* [Excerpt provided]
## Start

Next, Let \(\triangle ABC\) is an acute triangle (Figure \ref{gambar3}). By definition of sine function,
\begin{align*}   
CC_1=&AC \sin \beta= BC \sin \alpha\\
BB_1=&BC \sin \gamma= AB  \sin \beta.
\end{align*}   
We conclude that $\frac{AC}{\sin\alpha}=\frac{BC}{\sin\beta}=\frac{AB}{\sin\gamma}$. It is called \textit{sine law}.
We also show \textit{cosine law} using Theorem  \ref{teo.03} (Pythagorean formula) and Figure \ref{gambar3}
\begin{align*}   
(CC_1)^2 + (AC_1)^2=&(AC)^2  \\
(CC_1)^2 + (AB)^2+(C_1B)^2 -2(AB) (C_1B)=&(AC)^2
\end{align*} 
and
\begin{align*}   
(CC_1)^2 + (C_1B)^2=&(BC)^2. 
\end{align*} 
Thus, $(AB)^2  -2(AB)(C_1B)= (AC)^2-(BC)^2$ holds.

## End

* [Tasks to carry out]
a) In the excerpt on the sine and cosine laws, which formula is used to show the cosine law?
b) Reproduce the excerpt on the sine and cosine laws from "We also show" to "-2(AB)(C_1B)= (AC)^2-(BC)^2$ holds.".
The material that comes next is from a different source than the excerpt on the sine and cosine laws.

* [Recorded data]

## Start

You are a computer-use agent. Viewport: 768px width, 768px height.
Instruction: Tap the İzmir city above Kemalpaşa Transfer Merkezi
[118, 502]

## End

* [Solutions per task]
a) The Pythagorean formula.

b)
We also show \textit{cosine law} using Theorem  \ref{teo.03} (Pythagorean formula) and Figure \ref{gambar3}
\begin{align*}   
(CC_1)^2 + (AC_1)^2=&(AC)^2  \\
(CC_1)^2 + (AB)^2+(C_1B)^2 -2(AB) (C_1B)=&(AC)^2
\end{align*} 
and
\begin{align*}   
(CC_1)^2 + (C_1B)^2=&(BC)^2. 
\end{align*} 
Thus, $(AB)^2  -2(AB)(C_1B)= (AC)^2-(BC)^2$ holds.